Entries from a dataset

....

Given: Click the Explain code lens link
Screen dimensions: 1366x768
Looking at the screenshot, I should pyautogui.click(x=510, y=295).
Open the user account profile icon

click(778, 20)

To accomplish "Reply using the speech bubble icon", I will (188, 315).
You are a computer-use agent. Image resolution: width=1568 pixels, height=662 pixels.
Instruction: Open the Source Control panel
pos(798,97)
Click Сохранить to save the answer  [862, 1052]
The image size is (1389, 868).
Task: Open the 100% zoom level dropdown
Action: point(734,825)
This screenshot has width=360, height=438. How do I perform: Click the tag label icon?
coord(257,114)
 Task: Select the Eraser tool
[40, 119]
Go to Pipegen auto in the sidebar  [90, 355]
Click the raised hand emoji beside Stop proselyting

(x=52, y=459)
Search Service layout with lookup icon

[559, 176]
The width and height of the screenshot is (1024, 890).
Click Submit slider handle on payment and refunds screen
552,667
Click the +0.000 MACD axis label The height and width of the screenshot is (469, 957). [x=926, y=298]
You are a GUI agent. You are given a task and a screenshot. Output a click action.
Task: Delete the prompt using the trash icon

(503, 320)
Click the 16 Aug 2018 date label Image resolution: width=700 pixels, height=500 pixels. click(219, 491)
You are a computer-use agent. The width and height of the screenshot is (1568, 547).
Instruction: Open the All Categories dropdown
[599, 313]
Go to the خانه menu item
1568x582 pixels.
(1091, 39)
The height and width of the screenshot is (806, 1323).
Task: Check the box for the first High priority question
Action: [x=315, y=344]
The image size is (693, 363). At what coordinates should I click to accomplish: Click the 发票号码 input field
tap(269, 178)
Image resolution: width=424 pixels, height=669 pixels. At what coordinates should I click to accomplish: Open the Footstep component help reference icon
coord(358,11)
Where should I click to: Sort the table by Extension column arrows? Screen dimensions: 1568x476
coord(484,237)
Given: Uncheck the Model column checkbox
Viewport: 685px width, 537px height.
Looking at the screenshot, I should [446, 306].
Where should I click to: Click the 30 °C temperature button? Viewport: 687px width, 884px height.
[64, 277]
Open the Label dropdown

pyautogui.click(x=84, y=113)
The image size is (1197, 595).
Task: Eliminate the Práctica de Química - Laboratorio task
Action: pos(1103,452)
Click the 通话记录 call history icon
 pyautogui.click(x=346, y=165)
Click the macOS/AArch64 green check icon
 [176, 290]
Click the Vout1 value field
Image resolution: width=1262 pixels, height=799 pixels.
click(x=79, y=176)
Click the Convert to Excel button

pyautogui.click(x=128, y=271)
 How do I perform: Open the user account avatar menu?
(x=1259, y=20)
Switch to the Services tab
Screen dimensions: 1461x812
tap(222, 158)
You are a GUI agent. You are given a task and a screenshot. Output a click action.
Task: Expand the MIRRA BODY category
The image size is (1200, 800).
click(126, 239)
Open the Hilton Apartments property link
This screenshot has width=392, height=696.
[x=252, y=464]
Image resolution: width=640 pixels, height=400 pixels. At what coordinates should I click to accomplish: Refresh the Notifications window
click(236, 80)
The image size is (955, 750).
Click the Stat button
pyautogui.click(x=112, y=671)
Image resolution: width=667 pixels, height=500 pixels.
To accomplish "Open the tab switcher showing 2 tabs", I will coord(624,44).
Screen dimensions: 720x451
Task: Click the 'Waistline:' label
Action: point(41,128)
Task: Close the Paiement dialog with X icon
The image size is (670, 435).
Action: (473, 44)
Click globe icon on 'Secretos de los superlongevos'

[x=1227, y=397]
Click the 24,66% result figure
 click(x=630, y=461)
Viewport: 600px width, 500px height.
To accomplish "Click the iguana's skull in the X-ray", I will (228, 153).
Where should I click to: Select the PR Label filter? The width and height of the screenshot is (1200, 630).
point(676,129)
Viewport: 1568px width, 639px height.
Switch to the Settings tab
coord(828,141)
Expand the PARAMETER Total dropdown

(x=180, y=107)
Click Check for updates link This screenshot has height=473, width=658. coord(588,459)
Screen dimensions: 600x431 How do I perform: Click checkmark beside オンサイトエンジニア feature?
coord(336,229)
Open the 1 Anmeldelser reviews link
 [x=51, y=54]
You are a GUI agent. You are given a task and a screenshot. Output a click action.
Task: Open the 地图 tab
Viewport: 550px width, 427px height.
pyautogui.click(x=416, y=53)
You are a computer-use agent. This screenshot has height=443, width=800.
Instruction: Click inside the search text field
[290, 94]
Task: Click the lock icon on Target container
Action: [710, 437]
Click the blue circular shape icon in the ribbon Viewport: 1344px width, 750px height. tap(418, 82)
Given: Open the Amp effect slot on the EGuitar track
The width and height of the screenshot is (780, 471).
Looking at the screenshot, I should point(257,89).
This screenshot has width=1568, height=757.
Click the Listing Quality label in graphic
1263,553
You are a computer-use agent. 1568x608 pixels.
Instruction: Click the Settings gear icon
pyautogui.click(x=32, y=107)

....

Direction. Can you switch every "computer-use agent" in the items above to "desktop automation agent" and reproduce them with nothing else changed?

Written solution.
Given: Click the Explain code lens link
Screen dimensions: 1366x768
Looking at the screenshot, I should pyautogui.click(x=510, y=295).
Open the user account profile icon

click(778, 20)

To accomplish "Reply using the speech bubble icon", I will (188, 315).
You are a desktop automation agent. Image resolution: width=1568 pixels, height=662 pixels.
Instruction: Open the Source Control panel
pos(798,97)
Click Сохранить to save the answer  [862, 1052]
The image size is (1389, 868).
Task: Open the 100% zoom level dropdown
Action: point(734,825)
This screenshot has width=360, height=438. How do I perform: Click the tag label icon?
coord(257,114)
 Task: Select the Eraser tool
[40, 119]
Go to Pipegen auto in the sidebar  [90, 355]
Click the raised hand emoji beside Stop proselyting

(x=52, y=459)
Search Service layout with lookup icon

[559, 176]
The width and height of the screenshot is (1024, 890).
Click Submit slider handle on payment and refunds screen
552,667
Click the +0.000 MACD axis label The height and width of the screenshot is (469, 957). [x=926, y=298]
You are a GUI agent. You are given a task and a screenshot. Output a click action.
Task: Delete the prompt using the trash icon

(503, 320)
Click the 16 Aug 2018 date label Image resolution: width=700 pixels, height=500 pixels. click(219, 491)
You are a desktop automation agent. The width and height of the screenshot is (1568, 547).
Instruction: Open the All Categories dropdown
[599, 313]
Go to the خانه menu item
1568x582 pixels.
(1091, 39)
The height and width of the screenshot is (806, 1323).
Task: Check the box for the first High priority question
Action: [x=315, y=344]
The image size is (693, 363). At what coordinates should I click to accomplish: Click the 发票号码 input field
tap(269, 178)
Image resolution: width=424 pixels, height=669 pixels. At what coordinates should I click to accomplish: Open the Footstep component help reference icon
coord(358,11)
Where should I click to: Sort the table by Extension column arrows? Screen dimensions: 1568x476
coord(484,237)
Given: Uncheck the Model column checkbox
Viewport: 685px width, 537px height.
Looking at the screenshot, I should [446, 306].
Where should I click to: Click the 30 °C temperature button? Viewport: 687px width, 884px height.
[64, 277]
Open the Label dropdown

pyautogui.click(x=84, y=113)
The image size is (1197, 595).
Task: Eliminate the Práctica de Química - Laboratorio task
Action: pos(1103,452)
Click the 通话记录 call history icon
 pyautogui.click(x=346, y=165)
Click the macOS/AArch64 green check icon
 [176, 290]
Click the Vout1 value field
Image resolution: width=1262 pixels, height=799 pixels.
click(x=79, y=176)
Click the Convert to Excel button

pyautogui.click(x=128, y=271)
 How do I perform: Open the user account avatar menu?
(x=1259, y=20)
Switch to the Services tab
Screen dimensions: 1461x812
tap(222, 158)
You are a GUI agent. You are given a task and a screenshot. Output a click action.
Task: Expand the MIRRA BODY category
The image size is (1200, 800).
click(126, 239)
Open the Hilton Apartments property link
This screenshot has width=392, height=696.
[x=252, y=464]
Image resolution: width=640 pixels, height=400 pixels. At what coordinates should I click to accomplish: Refresh the Notifications window
click(236, 80)
The image size is (955, 750).
Click the Stat button
pyautogui.click(x=112, y=671)
Image resolution: width=667 pixels, height=500 pixels.
To accomplish "Open the tab switcher showing 2 tabs", I will coord(624,44).
Screen dimensions: 720x451
Task: Click the 'Waistline:' label
Action: point(41,128)
Task: Close the Paiement dialog with X icon
The image size is (670, 435).
Action: (473, 44)
Click globe icon on 'Secretos de los superlongevos'

[x=1227, y=397]
Click the 24,66% result figure
 click(x=630, y=461)
Viewport: 600px width, 500px height.
To accomplish "Click the iguana's skull in the X-ray", I will (228, 153).
Where should I click to: Select the PR Label filter? The width and height of the screenshot is (1200, 630).
point(676,129)
Viewport: 1568px width, 639px height.
Switch to the Settings tab
coord(828,141)
Expand the PARAMETER Total dropdown

(x=180, y=107)
Click Check for updates link This screenshot has height=473, width=658. coord(588,459)
Screen dimensions: 600x431 How do I perform: Click checkmark beside オンサイトエンジニア feature?
coord(336,229)
Open the 1 Anmeldelser reviews link
 [x=51, y=54]
You are a GUI agent. You are given a task and a screenshot. Output a click action.
Task: Open the 地图 tab
Viewport: 550px width, 427px height.
pyautogui.click(x=416, y=53)
You are a desktop automation agent. This screenshot has height=443, width=800.
Instruction: Click inside the search text field
[290, 94]
Task: Click the lock icon on Target container
Action: [710, 437]
Click the blue circular shape icon in the ribbon Viewport: 1344px width, 750px height. tap(418, 82)
Given: Open the Amp effect slot on the EGuitar track
The width and height of the screenshot is (780, 471).
Looking at the screenshot, I should point(257,89).
This screenshot has width=1568, height=757.
Click the Listing Quality label in graphic
1263,553
You are a desktop automation agent. 1568x608 pixels.
Instruction: Click the Settings gear icon
pyautogui.click(x=32, y=107)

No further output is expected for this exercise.